··· Material for this task

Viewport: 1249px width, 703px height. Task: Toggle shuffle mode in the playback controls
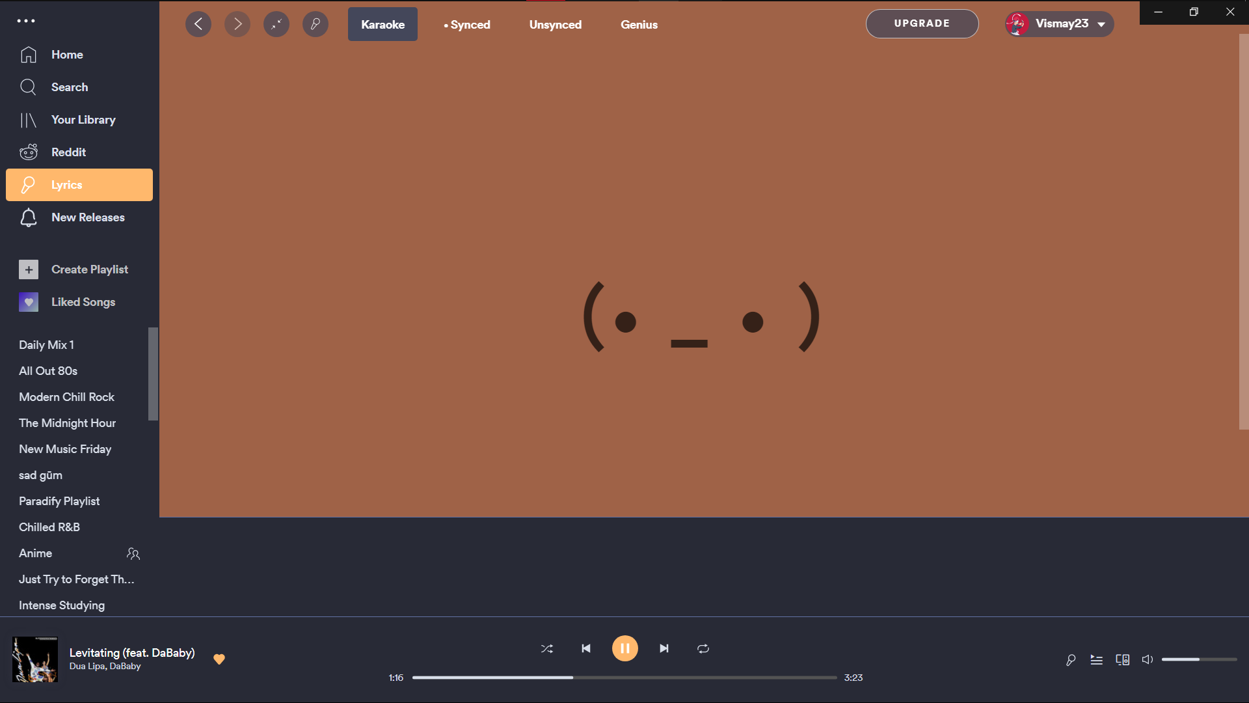[547, 648]
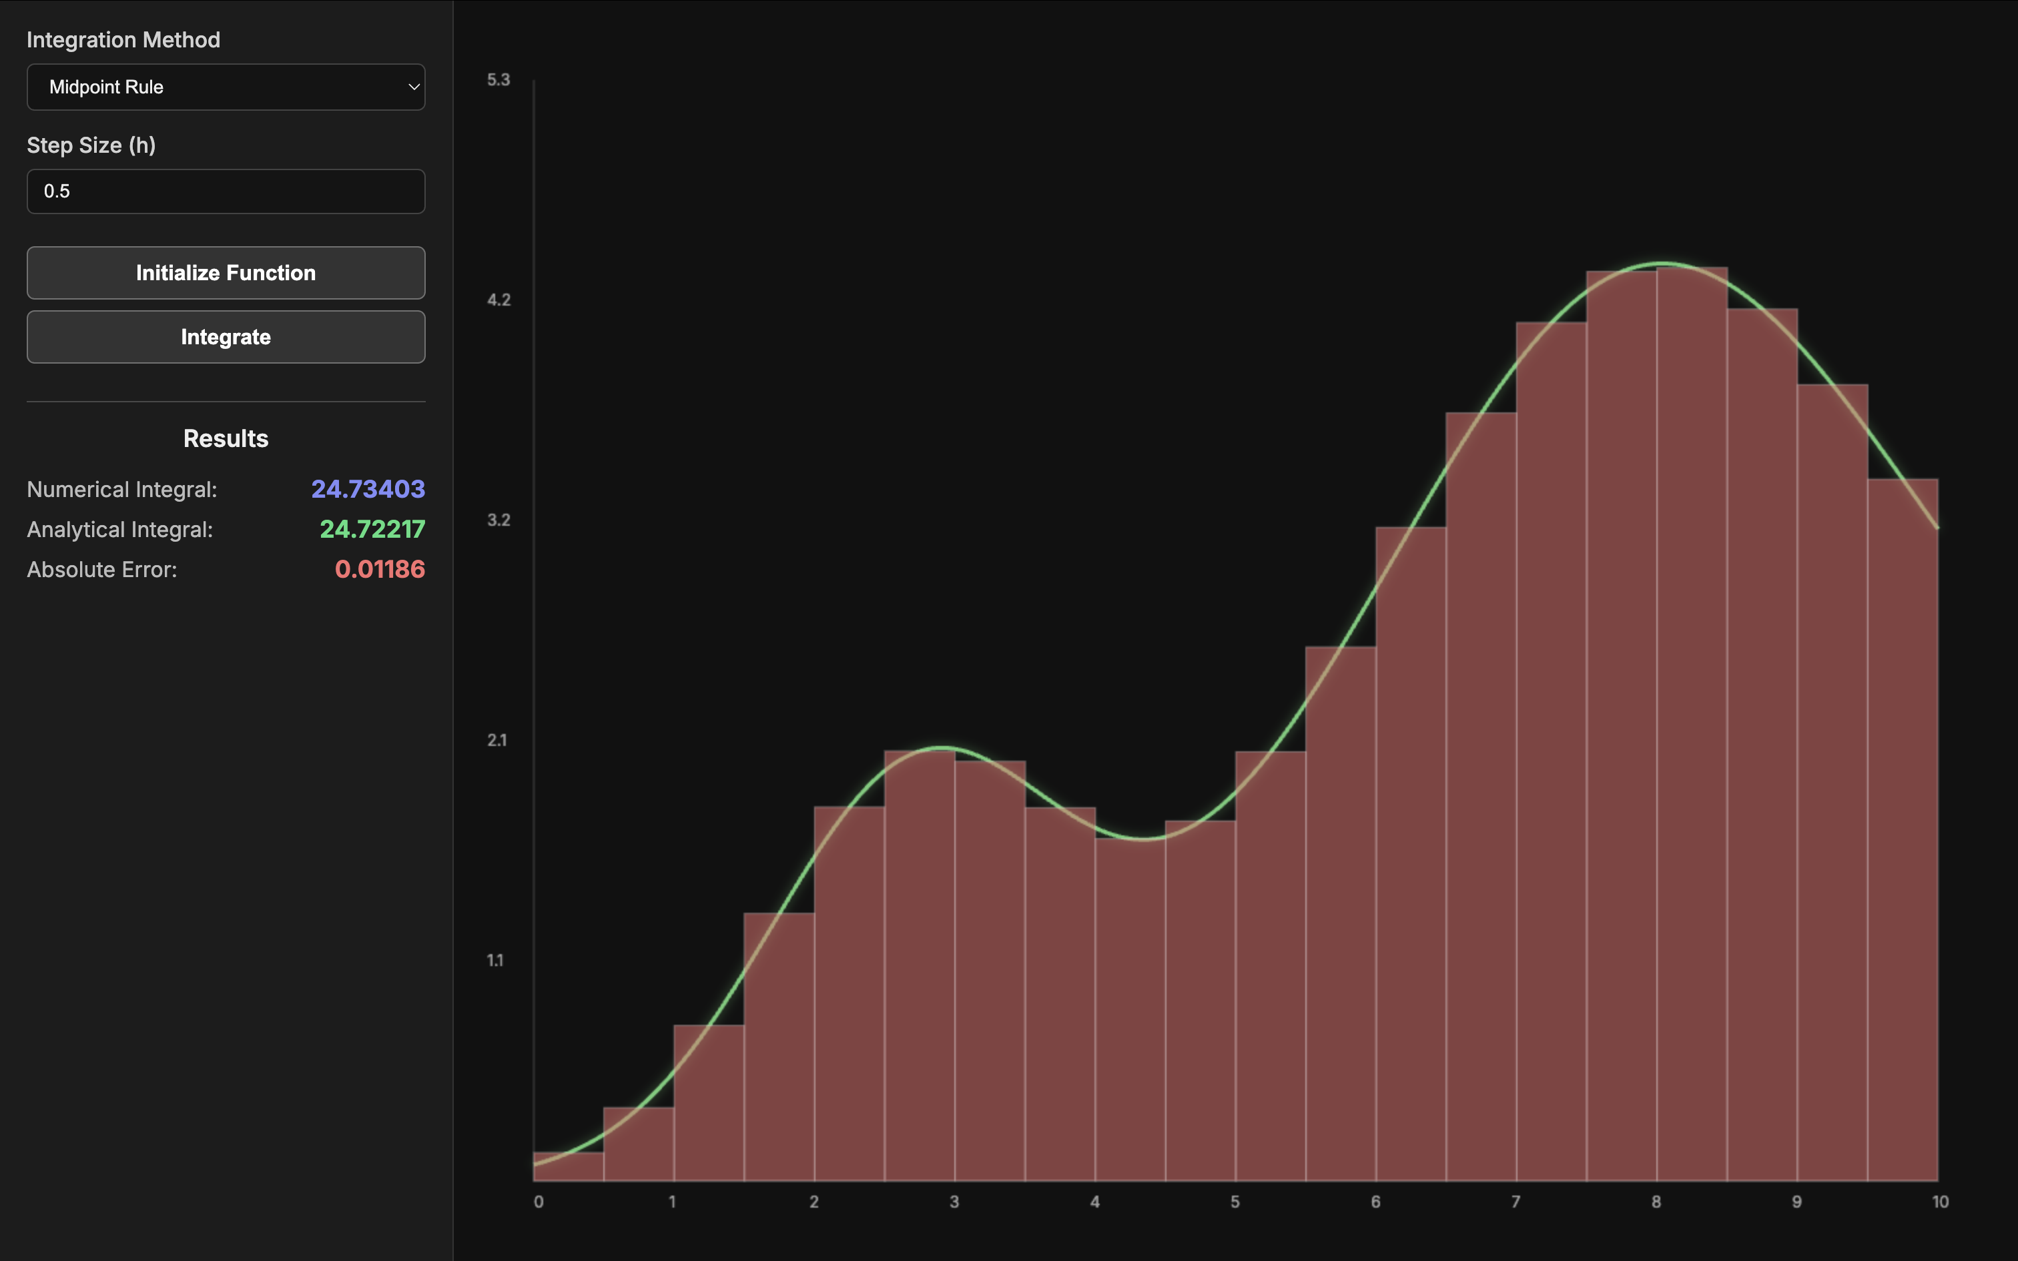Open the Integration Method dropdown
This screenshot has height=1261, width=2018.
pos(225,87)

······

- **Activity**
Write out the material above exactly, and omit the pictures it holds.

- **Exercise result**
Viewport: 1249px width, 703px height. Task: Toggle shuffle mode in the playback controls
[547, 648]
Open the Integration Method dropdown
This screenshot has height=1261, width=2018.
pos(225,87)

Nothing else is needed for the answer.